* **What the exercise asks**
Put every line of the listing below into a numbered list, skipping any blank lines.

* **Record excerpts**
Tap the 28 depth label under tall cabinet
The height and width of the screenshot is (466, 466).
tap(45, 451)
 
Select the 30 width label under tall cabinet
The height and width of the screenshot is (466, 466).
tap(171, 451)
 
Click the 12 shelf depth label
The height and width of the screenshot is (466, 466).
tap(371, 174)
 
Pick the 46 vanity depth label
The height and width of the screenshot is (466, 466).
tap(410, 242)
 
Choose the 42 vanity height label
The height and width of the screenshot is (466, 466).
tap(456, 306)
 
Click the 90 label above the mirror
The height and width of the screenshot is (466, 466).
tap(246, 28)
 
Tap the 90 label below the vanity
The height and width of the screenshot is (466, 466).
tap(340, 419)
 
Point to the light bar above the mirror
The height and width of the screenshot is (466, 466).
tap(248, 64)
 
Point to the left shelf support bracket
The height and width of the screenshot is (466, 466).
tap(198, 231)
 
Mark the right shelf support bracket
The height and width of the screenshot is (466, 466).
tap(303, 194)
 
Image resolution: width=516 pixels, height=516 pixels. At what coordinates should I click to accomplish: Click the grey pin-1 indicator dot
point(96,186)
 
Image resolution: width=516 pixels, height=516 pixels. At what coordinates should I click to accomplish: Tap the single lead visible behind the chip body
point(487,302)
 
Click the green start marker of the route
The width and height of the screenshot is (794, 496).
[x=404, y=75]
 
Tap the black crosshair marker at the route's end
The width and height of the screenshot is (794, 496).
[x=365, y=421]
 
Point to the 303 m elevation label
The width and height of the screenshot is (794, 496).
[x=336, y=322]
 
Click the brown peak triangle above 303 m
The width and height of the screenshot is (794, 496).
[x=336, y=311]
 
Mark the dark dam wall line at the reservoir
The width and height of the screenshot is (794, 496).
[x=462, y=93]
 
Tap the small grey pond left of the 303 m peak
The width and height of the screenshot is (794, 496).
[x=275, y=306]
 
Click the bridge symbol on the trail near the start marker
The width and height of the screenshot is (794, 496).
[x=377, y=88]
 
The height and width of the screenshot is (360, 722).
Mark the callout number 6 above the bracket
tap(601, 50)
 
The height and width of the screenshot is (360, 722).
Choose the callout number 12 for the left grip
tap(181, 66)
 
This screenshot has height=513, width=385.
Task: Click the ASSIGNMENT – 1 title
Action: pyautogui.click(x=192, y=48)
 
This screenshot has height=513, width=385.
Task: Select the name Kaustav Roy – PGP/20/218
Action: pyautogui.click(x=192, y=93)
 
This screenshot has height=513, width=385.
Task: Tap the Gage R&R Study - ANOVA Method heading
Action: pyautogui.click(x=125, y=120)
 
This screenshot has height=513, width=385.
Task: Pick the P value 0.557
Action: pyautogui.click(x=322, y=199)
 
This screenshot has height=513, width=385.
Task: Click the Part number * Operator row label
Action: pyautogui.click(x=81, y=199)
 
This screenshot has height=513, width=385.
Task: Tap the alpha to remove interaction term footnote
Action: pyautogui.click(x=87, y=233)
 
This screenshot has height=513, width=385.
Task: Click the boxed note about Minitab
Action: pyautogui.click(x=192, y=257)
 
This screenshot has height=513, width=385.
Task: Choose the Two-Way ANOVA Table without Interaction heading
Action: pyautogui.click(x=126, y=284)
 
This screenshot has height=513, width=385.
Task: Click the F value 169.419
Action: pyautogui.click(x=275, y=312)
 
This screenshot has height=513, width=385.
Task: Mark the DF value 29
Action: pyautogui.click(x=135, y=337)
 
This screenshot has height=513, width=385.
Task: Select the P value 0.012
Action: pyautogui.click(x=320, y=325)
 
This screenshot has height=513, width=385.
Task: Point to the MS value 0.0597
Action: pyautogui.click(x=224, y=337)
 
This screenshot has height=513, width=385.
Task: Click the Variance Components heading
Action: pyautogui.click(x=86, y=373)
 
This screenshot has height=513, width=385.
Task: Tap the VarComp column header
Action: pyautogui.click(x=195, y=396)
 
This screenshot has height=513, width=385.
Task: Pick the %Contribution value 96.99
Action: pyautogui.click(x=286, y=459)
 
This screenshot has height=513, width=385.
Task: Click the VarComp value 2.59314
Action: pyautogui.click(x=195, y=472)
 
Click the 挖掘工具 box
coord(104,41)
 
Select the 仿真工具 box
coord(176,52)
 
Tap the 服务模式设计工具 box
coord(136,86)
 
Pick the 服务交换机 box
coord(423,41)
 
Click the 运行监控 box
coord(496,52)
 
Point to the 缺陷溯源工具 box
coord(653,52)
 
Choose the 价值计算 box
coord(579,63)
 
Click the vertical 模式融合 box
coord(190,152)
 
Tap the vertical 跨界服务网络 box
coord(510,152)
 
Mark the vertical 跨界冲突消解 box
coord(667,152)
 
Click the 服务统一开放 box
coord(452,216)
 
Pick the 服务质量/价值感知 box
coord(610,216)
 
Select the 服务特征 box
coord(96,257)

* **Complete answer**
1. Tap the 28 depth label under tall cabinet
2. The height and width of the screenshot is (466, 466).
3. tap(45, 451)
4. Select the 30 width label under tall cabinet
5. The height and width of the screenshot is (466, 466).
6. tap(171, 451)
7. Click the 12 shelf depth label
8. The height and width of the screenshot is (466, 466).
9. tap(371, 174)
10. Pick the 46 vanity depth label
11. The height and width of the screenshot is (466, 466).
12. tap(410, 242)
13. Choose the 42 vanity height label
14. The height and width of the screenshot is (466, 466).
15. tap(456, 306)
16. Click the 90 label above the mirror
17. The height and width of the screenshot is (466, 466).
18. tap(246, 28)
19. Tap the 90 label below the vanity
20. The height and width of the screenshot is (466, 466).
21. tap(340, 419)
22. Point to the light bar above the mirror
23. The height and width of the screenshot is (466, 466).
24. tap(248, 64)
25. Point to the left shelf support bracket
26. The height and width of the screenshot is (466, 466).
27. tap(198, 231)
28. Mark the right shelf support bracket
29. The height and width of the screenshot is (466, 466).
30. tap(303, 194)
31. Image resolution: width=516 pixels, height=516 pixels. At what coordinates should I click to accomplish: Click the grey pin-1 indicator dot
32. point(96,186)
33. Image resolution: width=516 pixels, height=516 pixels. At what coordinates should I click to accomplish: Tap the single lead visible behind the chip body
34. point(487,302)
35. Click the green start marker of the route
36. The width and height of the screenshot is (794, 496).
37. [x=404, y=75]
38. Tap the black crosshair marker at the route's end
39. The width and height of the screenshot is (794, 496).
40. [x=365, y=421]
41. Point to the 303 m elevation label
42. The width and height of the screenshot is (794, 496).
43. [x=336, y=322]
44. Click the brown peak triangle above 303 m
45. The width and height of the screenshot is (794, 496).
46. [x=336, y=311]
47. Mark the dark dam wall line at the reservoir
48. The width and height of the screenshot is (794, 496).
49. [x=462, y=93]
50. Tap the small grey pond left of the 303 m peak
51. The width and height of the screenshot is (794, 496).
52. [x=275, y=306]
53. Click the bridge symbol on the trail near the start marker
54. The width and height of the screenshot is (794, 496).
55. [x=377, y=88]
56. The height and width of the screenshot is (360, 722).
57. Mark the callout number 6 above the bracket
58. tap(601, 50)
59. The height and width of the screenshot is (360, 722).
60. Choose the callout number 12 for the left grip
61. tap(181, 66)
62. This screenshot has height=513, width=385.
63. Task: Click the ASSIGNMENT – 1 title
64. Action: pyautogui.click(x=192, y=48)
65. This screenshot has height=513, width=385.
66. Task: Select the name Kaustav Roy – PGP/20/218
67. Action: pyautogui.click(x=192, y=93)
68. This screenshot has height=513, width=385.
69. Task: Tap the Gage R&R Study - ANOVA Method heading
70. Action: pyautogui.click(x=125, y=120)
71. This screenshot has height=513, width=385.
72. Task: Pick the P value 0.557
73. Action: pyautogui.click(x=322, y=199)
74. This screenshot has height=513, width=385.
75. Task: Click the Part number * Operator row label
76. Action: pyautogui.click(x=81, y=199)
77. This screenshot has height=513, width=385.
78. Task: Tap the alpha to remove interaction term footnote
79. Action: pyautogui.click(x=87, y=233)
80. This screenshot has height=513, width=385.
81. Task: Click the boxed note about Minitab
82. Action: pyautogui.click(x=192, y=257)
83. This screenshot has height=513, width=385.
84. Task: Choose the Two-Way ANOVA Table without Interaction heading
85. Action: pyautogui.click(x=126, y=284)
86. This screenshot has height=513, width=385.
87. Task: Click the F value 169.419
88. Action: pyautogui.click(x=275, y=312)
89. This screenshot has height=513, width=385.
90. Task: Mark the DF value 29
91. Action: pyautogui.click(x=135, y=337)
92. This screenshot has height=513, width=385.
93. Task: Select the P value 0.012
94. Action: pyautogui.click(x=320, y=325)
95. This screenshot has height=513, width=385.
96. Task: Point to the MS value 0.0597
97. Action: pyautogui.click(x=224, y=337)
98. This screenshot has height=513, width=385.
99. Task: Click the Variance Components heading
100. Action: pyautogui.click(x=86, y=373)
101. This screenshot has height=513, width=385.
102. Task: Tap the VarComp column header
103. Action: pyautogui.click(x=195, y=396)
104. This screenshot has height=513, width=385.
105. Task: Pick the %Contribution value 96.99
106. Action: pyautogui.click(x=286, y=459)
107. This screenshot has height=513, width=385.
108. Task: Click the VarComp value 2.59314
109. Action: pyautogui.click(x=195, y=472)
110. Click the 挖掘工具 box
111. coord(104,41)
112. Select the 仿真工具 box
113. coord(176,52)
114. Tap the 服务模式设计工具 box
115. coord(136,86)
116. Pick the 服务交换机 box
117. coord(423,41)
118. Click the 运行监控 box
119. coord(496,52)
120. Point to the 缺陷溯源工具 box
121. coord(653,52)
122. Choose the 价值计算 box
123. coord(579,63)
124. Click the vertical 模式融合 box
125. coord(190,152)
126. Tap the vertical 跨界服务网络 box
127. coord(510,152)
128. Mark the vertical 跨界冲突消解 box
129. coord(667,152)
130. Click the 服务统一开放 box
131. coord(452,216)
132. Pick the 服务质量/价值感知 box
133. coord(610,216)
134. Select the 服务特征 box
135. coord(96,257)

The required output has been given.